English-import and Michelin-trained chef Josh Raine is one half of Underground Food Project and head chef of Urbane Restaurant. He loves to artistically cook outside the box rather than always in the kitchen.
This year, I’m taking inspiration from the remarkable ingredients available growing wild in my local, urban environment. A quick forage in the City can provide more than you’d first imagine.
One of the ingredients I’m experimenting with at the moment is lemon myrtle. With a very aromatic and citrus leaf, this native Queensland plant is easy to find in the City. It’s great for infusing teas, syrups and oils, and I’m currently using it in Urbane for desserts and at home for teas and gin infusions.
One of my favourite desserts, and one that’s really simple to do, is a fragrant lemon posset with lemon myrtle – this guy is all about twisting a classic. We make and use a lemon myrtle oil in the restaurant, but it’s actually really nice to use this herb to infuse the cream before setting. Infusion provides a more aromatic hit and enhances this great little palate cleanser, perfect after any heavy winter meal.
Lemon myrtle and honey used in tea is a brilliant drink for a chilled Sunday evening. For those colder Brisbane winter nights, it’s always a great ingredient to pop into a nice pot of tea. If tea’s not your tipple, it’s also an amazing way to infuse liquor. Bruise a handful of the leaves in the palm of your hand and pop them in the bottle. Give it a few days – you’ll taste such a difference.
JOSH RAINE’S LEMON MYRTLE POSSET RECIPE
Find lemon myrtle scattered around the city and most suburbs.
450ml pure double cream
130g caster sugar
Freshly squeezed juice of two lemons
4 leaves of lemon myrtle
* Mix the cream and sugar together in a saucepan over a high heat and bring to the boil, stirring to dissolve the sugar.
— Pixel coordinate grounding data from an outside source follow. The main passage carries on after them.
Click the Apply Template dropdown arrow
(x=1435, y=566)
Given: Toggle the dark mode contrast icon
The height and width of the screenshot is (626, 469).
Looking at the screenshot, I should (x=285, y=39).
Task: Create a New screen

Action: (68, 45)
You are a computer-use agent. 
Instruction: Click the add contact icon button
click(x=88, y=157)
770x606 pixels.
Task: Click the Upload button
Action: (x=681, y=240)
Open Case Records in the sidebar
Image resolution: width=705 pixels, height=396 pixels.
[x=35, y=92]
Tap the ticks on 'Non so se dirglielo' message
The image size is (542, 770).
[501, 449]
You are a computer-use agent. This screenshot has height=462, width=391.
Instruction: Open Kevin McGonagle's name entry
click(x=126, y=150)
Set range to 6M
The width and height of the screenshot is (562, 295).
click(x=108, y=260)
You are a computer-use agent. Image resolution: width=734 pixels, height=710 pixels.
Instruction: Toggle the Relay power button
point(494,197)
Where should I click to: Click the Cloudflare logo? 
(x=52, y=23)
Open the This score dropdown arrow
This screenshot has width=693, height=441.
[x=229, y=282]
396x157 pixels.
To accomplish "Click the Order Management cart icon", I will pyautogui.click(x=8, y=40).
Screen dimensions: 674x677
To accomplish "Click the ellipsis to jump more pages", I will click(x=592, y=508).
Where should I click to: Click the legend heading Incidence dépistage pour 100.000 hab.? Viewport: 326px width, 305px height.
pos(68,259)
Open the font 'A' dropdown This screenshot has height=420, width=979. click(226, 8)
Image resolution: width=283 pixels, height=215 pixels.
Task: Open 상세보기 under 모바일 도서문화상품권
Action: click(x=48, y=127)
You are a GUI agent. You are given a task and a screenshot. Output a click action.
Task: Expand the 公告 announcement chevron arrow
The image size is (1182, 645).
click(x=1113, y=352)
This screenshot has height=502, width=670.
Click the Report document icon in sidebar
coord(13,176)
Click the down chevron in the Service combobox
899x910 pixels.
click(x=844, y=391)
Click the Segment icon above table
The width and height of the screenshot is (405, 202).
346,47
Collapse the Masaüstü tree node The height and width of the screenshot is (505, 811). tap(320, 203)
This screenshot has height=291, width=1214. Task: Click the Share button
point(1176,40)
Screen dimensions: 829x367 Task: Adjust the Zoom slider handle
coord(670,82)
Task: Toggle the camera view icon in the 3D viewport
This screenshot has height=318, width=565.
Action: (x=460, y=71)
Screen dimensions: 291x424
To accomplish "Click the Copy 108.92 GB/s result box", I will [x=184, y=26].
* Turn the heat down to a simmer ready to add your lemon myrtle leaves.
* Crush them up, throw them in and stir for one or two minutes until the bubbles are quite large.
* Add the lemon juice and whisk thoroughly.
* Pass this mixture through a fine sieve into a bowl and then pour the posset into individual serving pots.
* Leave to cool completely, then place the bowls in the fridge for at least two hours.
Photographer: Carole Margand.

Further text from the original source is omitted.